*Text shown*:
Note that the equation is complemented by the natural homogeneous boundary condition on the target \(T(x)=v(x)=0\). If \(v(\,\cdot \,)\) is continuous, then \(v\) is a viscosity solution in \(\mathbb {R}^n\setminus \mathcal {T}\) of the Dirichlet problem (5).

3 Semi-Lagrangian Schemes for HJI Equations

In this section we introduce the main building blocks for the construction of semi-Lagrangian/finite volume schemes for HJI equations of the form (4)–(5). The general procedure is decomposed into a time discretization step, and a space discretization procedure. In the time discretization step, the system dynamics (1) are approximated by a suitable integration rule, and the DPP is applied on its discrete-time version. In the space discretization procedure, the resulting HJI equation is then approximated over a finite set of elements. The same procedure holds for all the problems presented in the previous section, however, for the sake of simplicity, this section is illustrated by means of the minimum time problem and its associated HJB Eq. (4) (which is also a particular case of (5) for a single player setting).

*Provided data*:
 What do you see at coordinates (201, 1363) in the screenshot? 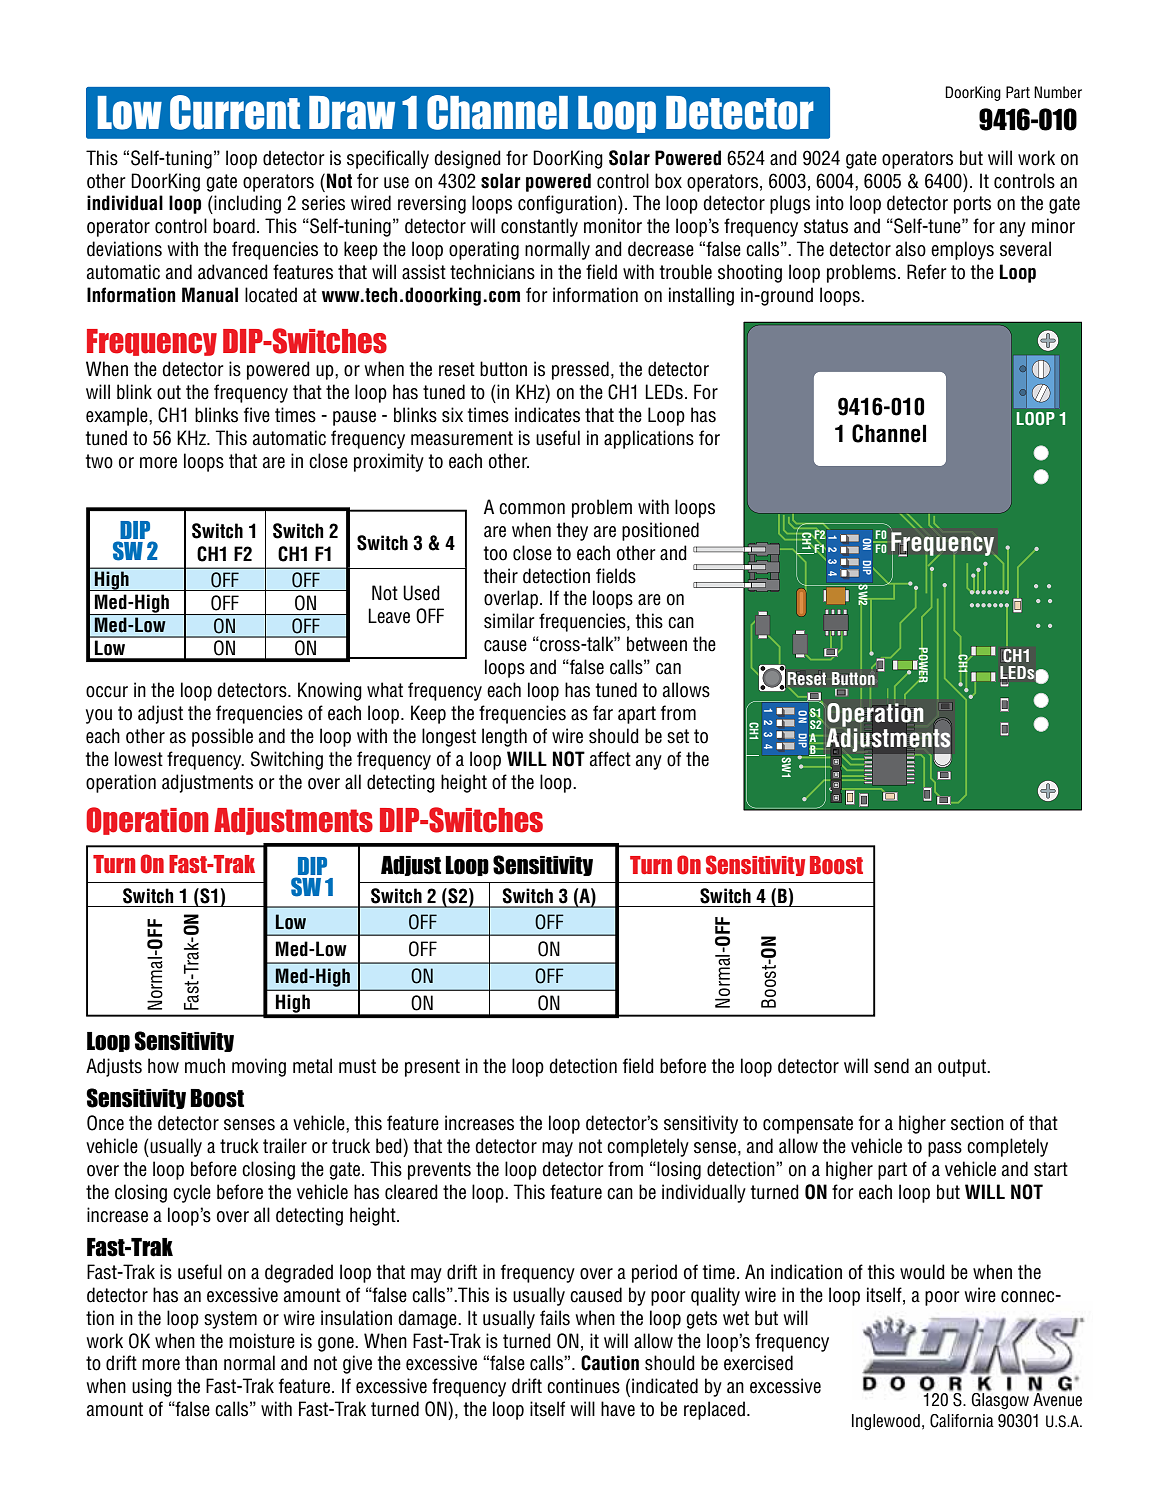
I see `than` at bounding box center [201, 1363].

*Set of tasks*:
#1 Answer these questions using the text on semi-Lagrangian schemes:
(a) What boundary condition complements the equation on the target?
(b) Into which two parts is the general procedure for building the schemes decomposed?
(c) Which problem is used to illustrate the section?
#2 Continue the text on semi-Lagrangian schemes from its last sentence.

*Final answers*:
#1
(a) The natural homogeneous boundary condition T(x) = v(x) = 0.
(b) A time discretization step and a space discretization procedure.
(c) The minimum time problem and its associated HJB Eq. (4).

#2
Time Discretization

For the implementation of a time disretization procedure, we follow the ideas presented in [18]. The first step towards the construction of a high-order scheme for the equations (4)–(5) is to consider discrete time approximation of the system dynamics (1) of the form

$$\begin{aligned} y_{n+1}&=y_n+h\,\varPhi (y_n,A_n,h)\,, \qquad \text {for } n>0\,,\\ y_0&=x \, ,\nonumber \end{aligned}$$
(6)

where \(h>0\) corresponds to a time discretization parameter, \(\varPhi =\varPhi (y_n,A_n,h)\) is the Henrici function of a one-step approximation of the dynamical system, and \(A_n\) stands for a multidimensional control defined accordingly to the order \(q\) of the numerical integrator,

$$\begin{aligned} A_n=(a_n^0,a_n^1,\ldots ,a_n^q)\,,\quad A_n\in A^{q+1} \,, q\ge 0. \end{aligned}$$

Particular cases of the aforementioned setting are

  1. (i)

    Explicit Euler’s method: \(\varPhi (y_n,A_n,h)=f(y_n,a_n)\), with \(A_n=a_n^0\).

  2. (ii)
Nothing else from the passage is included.